I've been seeing great, actual handhelds in gaming's history, but lately, as others felt, I've been strongly missing the real desire to actually play a dual-screen handheld system again.
What I mean is, the likes of Nintendo DS and 3DS, since, for the moment, they're the only handhelds that do dual-screen gaming that a lotta people love so much, its too precious to just give up because of what too many people are hooked on to lately.
They've given us great joys for us having tough times in our lives, personal or otherwise, bringing us conveniences no other gaming system could, such as having minimaps on the second, lower screen, while keeping the gameplay going on the upper screen, or, in specific cases, make for somewhat a tall screen for viewing more surroundings, and, of course, the need of competition in portability, not like home consoles, though.
The 3DS gave us pure console-like gameplay no other handheld has yet, barring the Vita, but, the one strong thing about the systems' screens is, they don't actually match each others' native resolution and screen ratio sizes. The upper screen's native size is 424x240, and the lower screen's is 320x240, still maintaining the standard 4:3 screen size, not that there's a problem with that size, 'cause there's lots of screens with that size that we're used to.
I've seen a few new handhelds, but none of them seem to actually give the actual feeling of an actual true successor to the 3DS. I don't count the Switch family line being one, because its not. Its only a home console, as people already stated, not the other way around, and has never been the actual successor to the 3DS family line, and never will be, no matter what other people claim.

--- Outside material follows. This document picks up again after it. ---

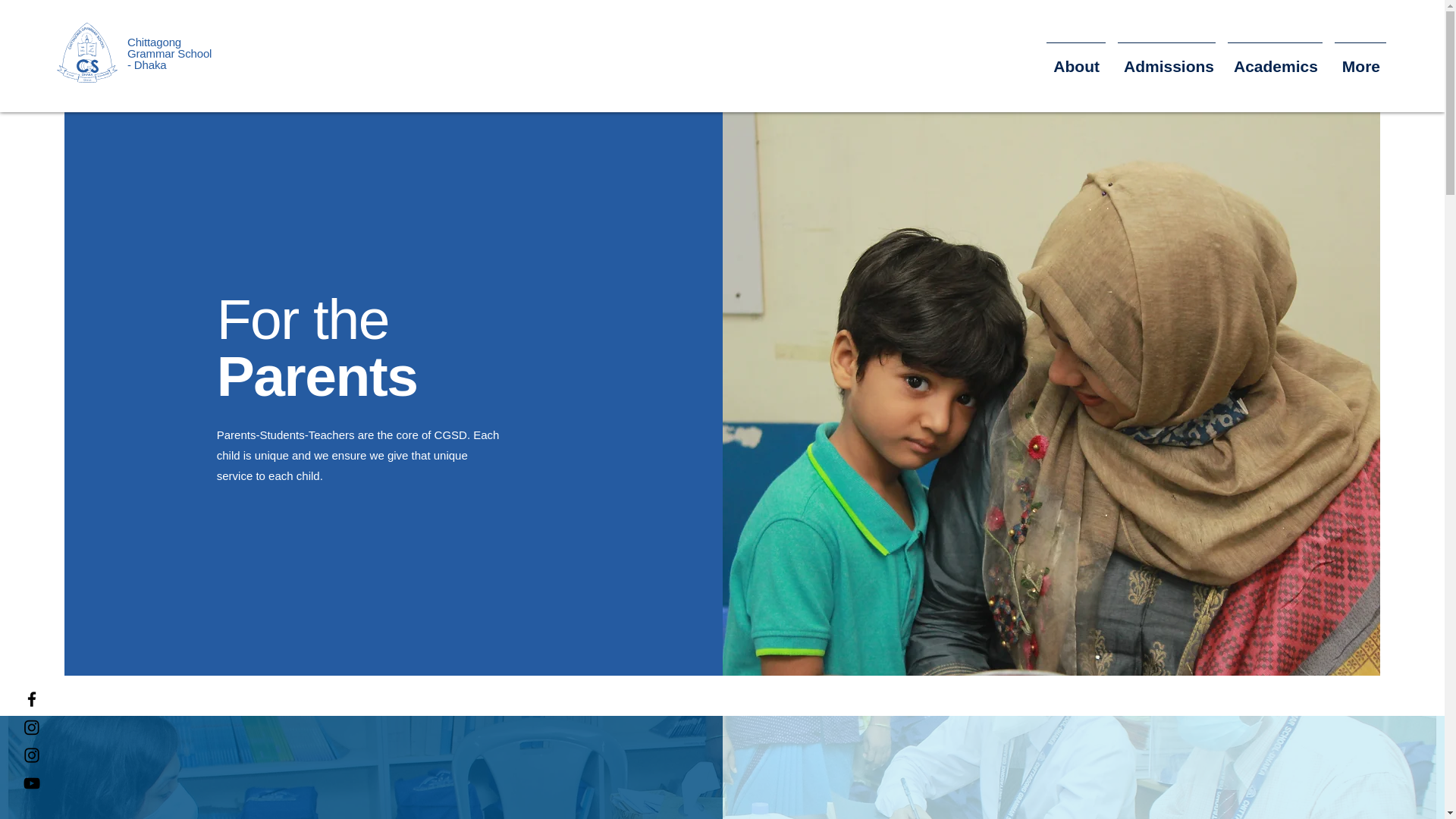
About (1076, 59)
Admissions (1166, 59)
Academics (1274, 59)
Chittagong Grammar School - Dhaka (169, 53)
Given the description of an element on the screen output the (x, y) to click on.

From what I've watched and heard lately about Nintendo, so much of handheld gaming's greatest in history has been under constant siege, harming so many efforts of game preservationists and archivists, including their recent actions that made so many gamers turn on them badly, it hurts their hearts to see it, even mine.
I strongly feel that there's so many good dual-screen games out there, it seems that so much people need to get back into it, spend more time on them rather than the Switch, or any other mobile devices.
Gamers have been trying to preserve all those dual-screen games, and they've done very good, but we need to make those efforts far more widespread to everyone, even young gamers that haven't heard of nor played such systems' games, even if Nintendo can't seem to appreciate such efforts people have been doing lately.
People made such great games on those systems, and felt good doing it, but there needs to be new dual-screen systems so devs can actually relive those joys of developing dual-screen games again, without worrying about them being underpowered or incapable.
There should be new dual-screen handhelds to serve as actual, standalone successors to the 3DS, needing to be far more powerful than the 3DS and more than the Switch, mainly with both screens' native resolutions actually matching their sizes, say, about, 494x286 for both screens, and some new surprising features no other gaming system could try to replicate, not even on mobile, and with new, stronger SDKs to develop games on it, too, those that people can actually keep, rather than being lent by said companies. Its not impossible, you know. Just need to think more outside the box.
People need to step up those efforts and carry what Nintendo seemed to stop. I think, because of what infamous actions they've did lately, I wouldn't bank on them for making new dual-screen systems.
I'm still hopeful people will use their knowledge and experience in hardware and software engineering and manufacturing to make new, standalone dual-screen gaming systems to continue those same experiences and joys we've been missing so much today.
All it takes is great effort, and it will be completely worthwhile for gaming history all over the world.